Schreibe den Abschnitt der Rezension zu „Mörder Quoten“, der mit den Worten „Der Auftragskiller, von“ beginnt und mit „Beichtstuhl Ungewöhnliches abspielt.“ endet, neu und setze dabei „Karlskirche“ an die Stelle von „Votivkirche“.

Text zur Analyse >>
◆ ◆ ◆

Leo Lukas:
MÖRDER QUOTEN
Kriminalroman
224 Seiten, Verlag Ueberreuter, 2020
Ein Auftragskiller in einem österreichischen Krimi! Also, an die Klassiker des Genres (der John Rain des Barry Eisler oder der Victor des Tom Wood), darf man nicht denken, hierzulande geht es gemütlicher zu. Vor allem, wenn der Autor auch eine Reputation als Kabarettist hat… Kurz, „Mörder Quoten“ von Leo Lukas (Steirer, Kabarettist, Schriftsteller, erstmals auf Krimi-Wegen) erzählt hier launig, wenn auch handlungsmäßig ein wenig diffus, zwei Geschichten nebeneinander.
Der Auftragskiller, von dem man persönlich absolut nichts erfährt (das gehört zum Image), nennt sich „Bravo“ – nicht nach der Teenager-Zeitschrift, die in Google auf dieses Stichwort zuerst hoch springt, sondern nach dem Tizian-Gemälde „Il Bravo“ im Kunsthistorischen Museum. Da bleibt der Mörder, der den Dolch hinter dem Rücken versteckt, für den Betrachter auch fast unsichtbar, während das Opfer, das er am Kragen gepackt hat, erschreckt schaut.
Der „Bravo“ ist ein seriöser Auftragskiller, er erledigt, wofür er bezahlt wird, und wenn er zu seinem potentiellen Opfer kommt und der ist schon „hinüber“, dann will er wissen, was da passiert ist. Die Geschichte des Bravo wird in dritter Person erzählt, und die größte Überraschung bereitet er dem Leser, wenn er in die Votivkirche kommt… und sich da im Beichtstuhl Ungewöhnliches abspielt.
Eigentlicher Held der Geschichte ist Ich-Erzähler Pez (bürgerlich Peter Szily), ein Ebenbild des Autors, Gelegenheitsschauspieler mit Spezialität südsteirischer Dialekt (aber er macht auch Tirolerisch, wenn es verlangt wird). Wie er den Bravo kennenlernt, in der Grazer Praxis eines Psychiaters, mit dem er befreundet ist, ist nicht die einzige Kabarett-Nummer der Geschichte, jedenfalls hat der Pez ihn jetzt den ganzen Krimi hindurch am Hals.

◆ ◆ ◆

Erfasste Daten >>

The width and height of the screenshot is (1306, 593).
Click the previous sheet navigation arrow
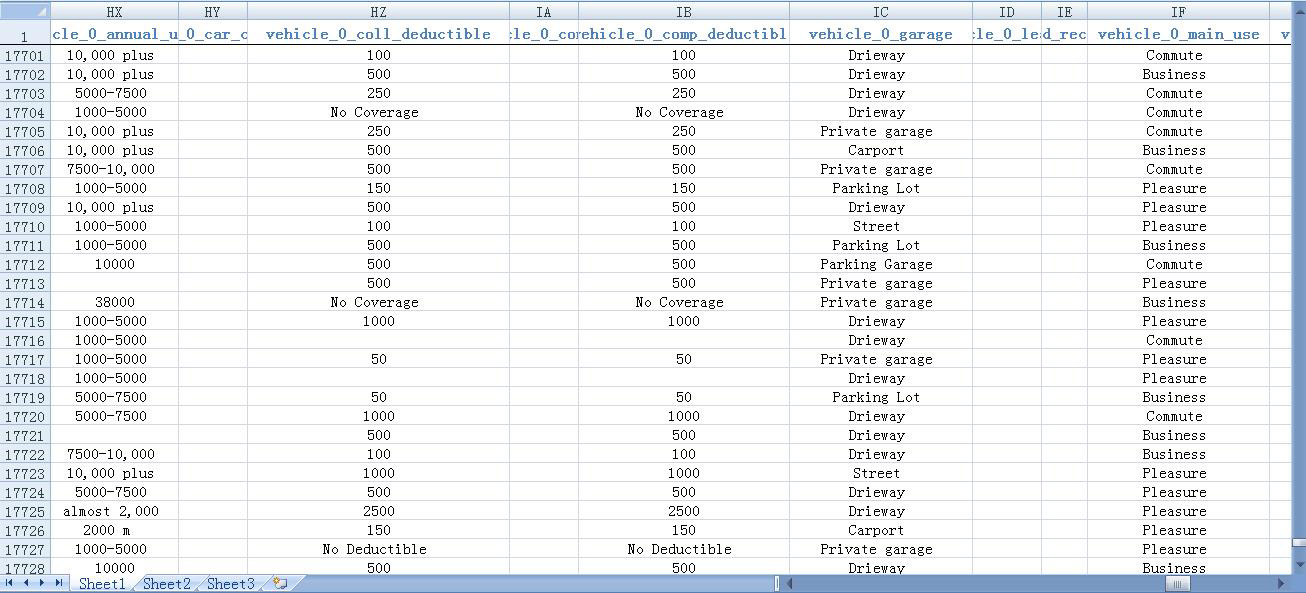click(26, 583)
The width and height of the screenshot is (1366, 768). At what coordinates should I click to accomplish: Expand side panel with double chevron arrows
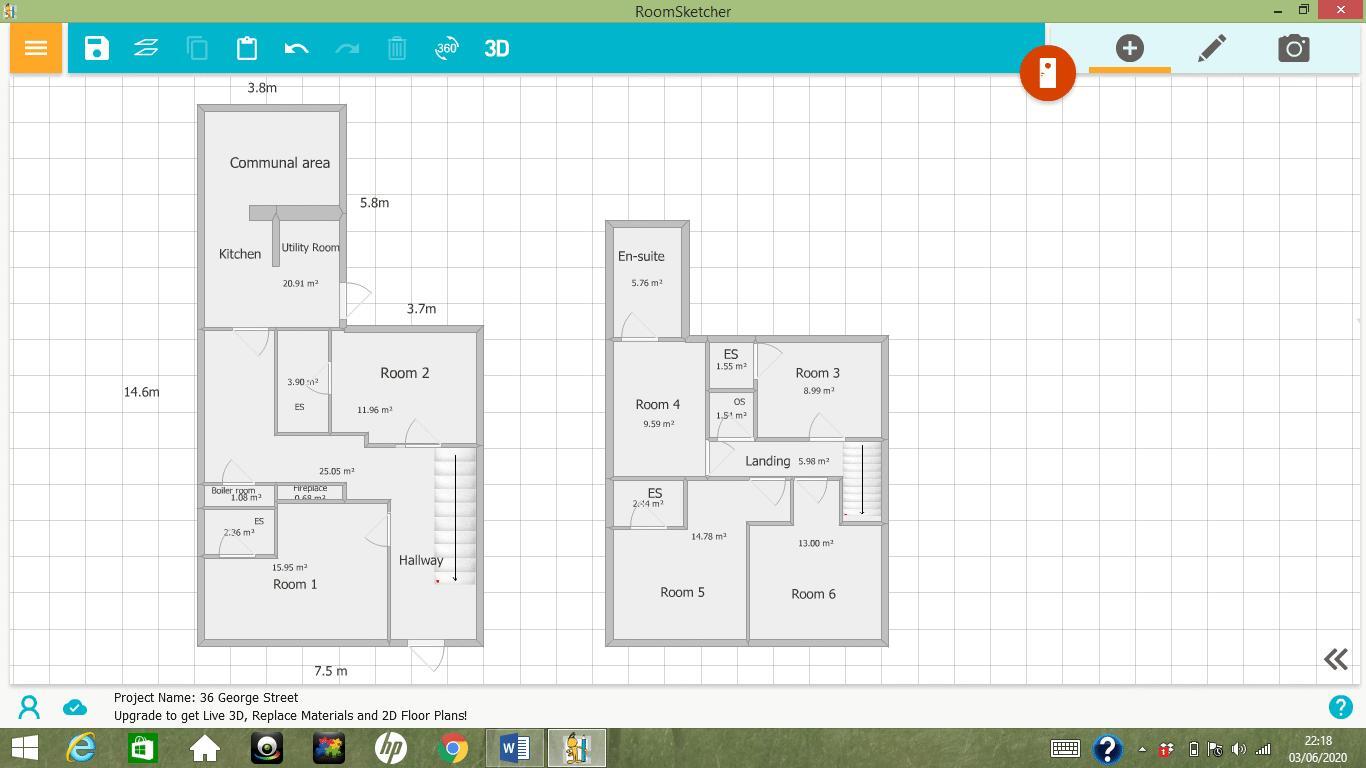click(1335, 659)
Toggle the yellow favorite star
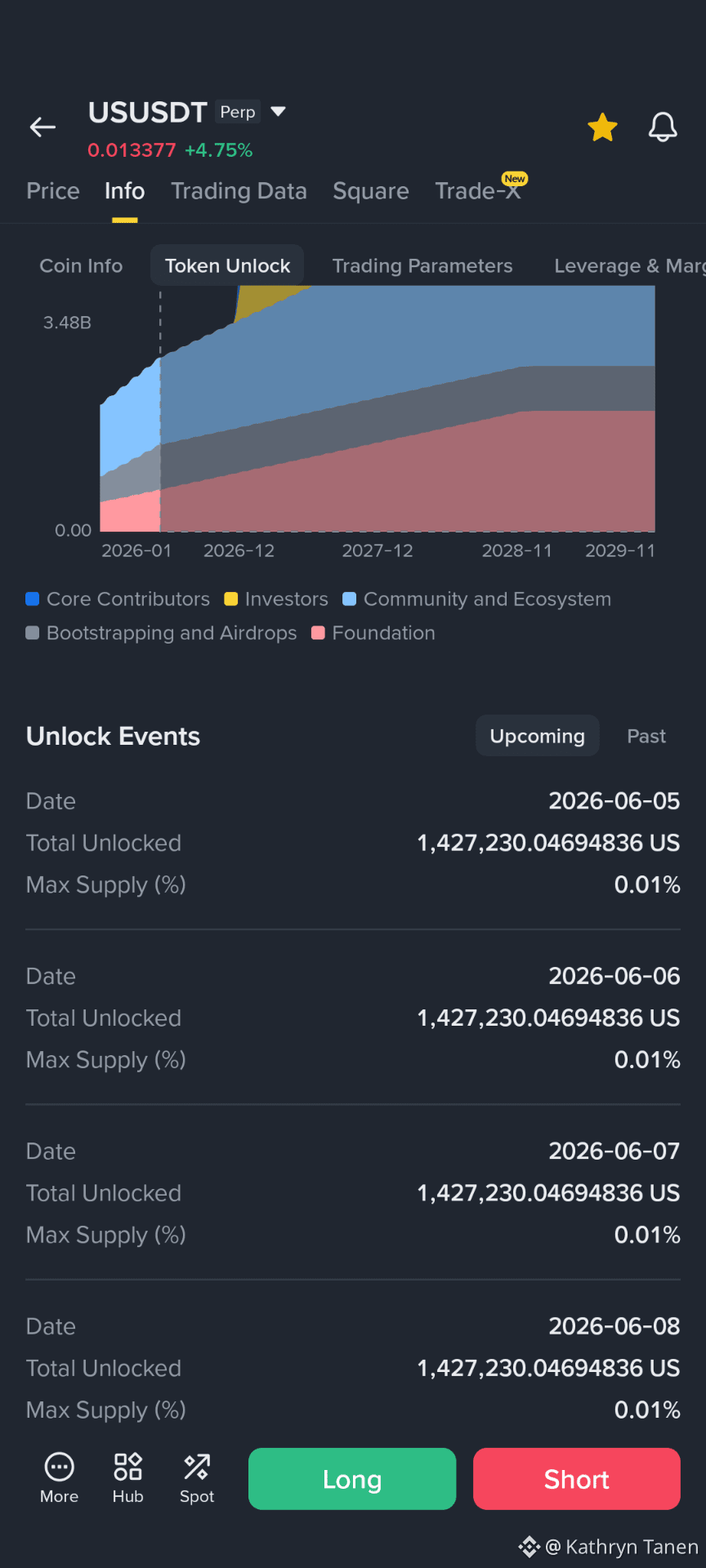Image resolution: width=706 pixels, height=1568 pixels. click(x=602, y=127)
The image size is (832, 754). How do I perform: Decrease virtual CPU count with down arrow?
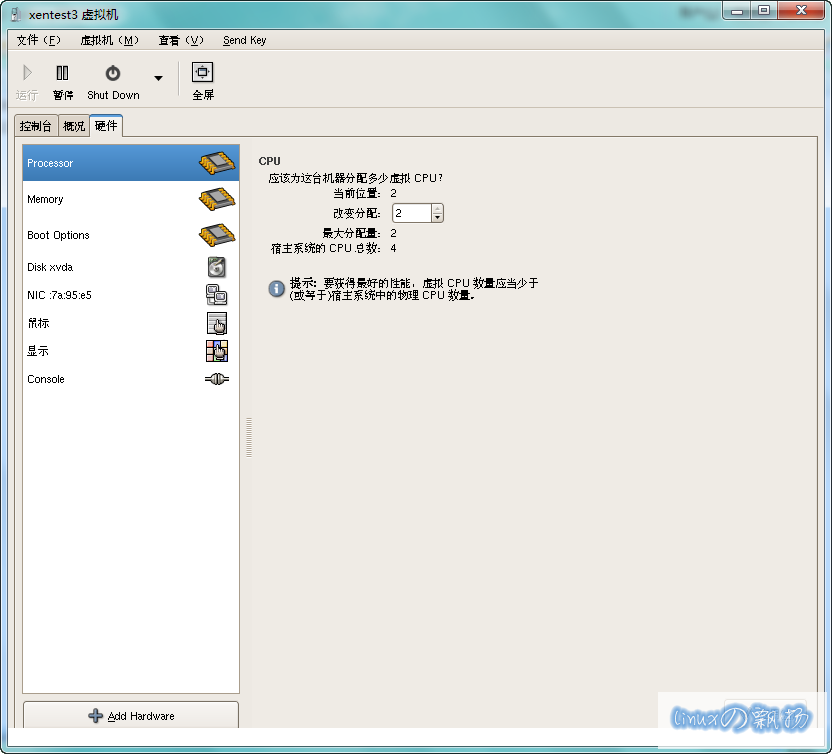(437, 217)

◆ ◆ ◆

Lösung der Aufgabe >>
Der Auftragskiller, von dem man persönlich absolut nichts erfährt (das gehört zum Image), nennt sich „Bravo“ – nicht nach der Teenager-Zeitschrift, die in Google auf dieses Stichwort zuerst hoch springt, sondern nach dem Tizian-Gemälde „Il Bravo“ im Kunsthistorischen Museum. Da bleibt der Mörder, der den Dolch hinter dem Rücken versteckt, für den Betrachter auch fast unsichtbar, während das Opfer, das er am Kragen gepackt hat, erschreckt schaut.
Der „Bravo“ ist ein seriöser Auftragskiller, er erledigt, wofür er bezahlt wird, und wenn er zu seinem potentiellen Opfer kommt und der ist schon „hinüber“, dann will er wissen, was da passiert ist. Die Geschichte des Bravo wird in dritter Person erzählt, und die größte Überraschung bereitet er dem Leser, wenn er in die Karlskirche kommt… und sich da im Beichtstuhl Ungewöhnliches abspielt.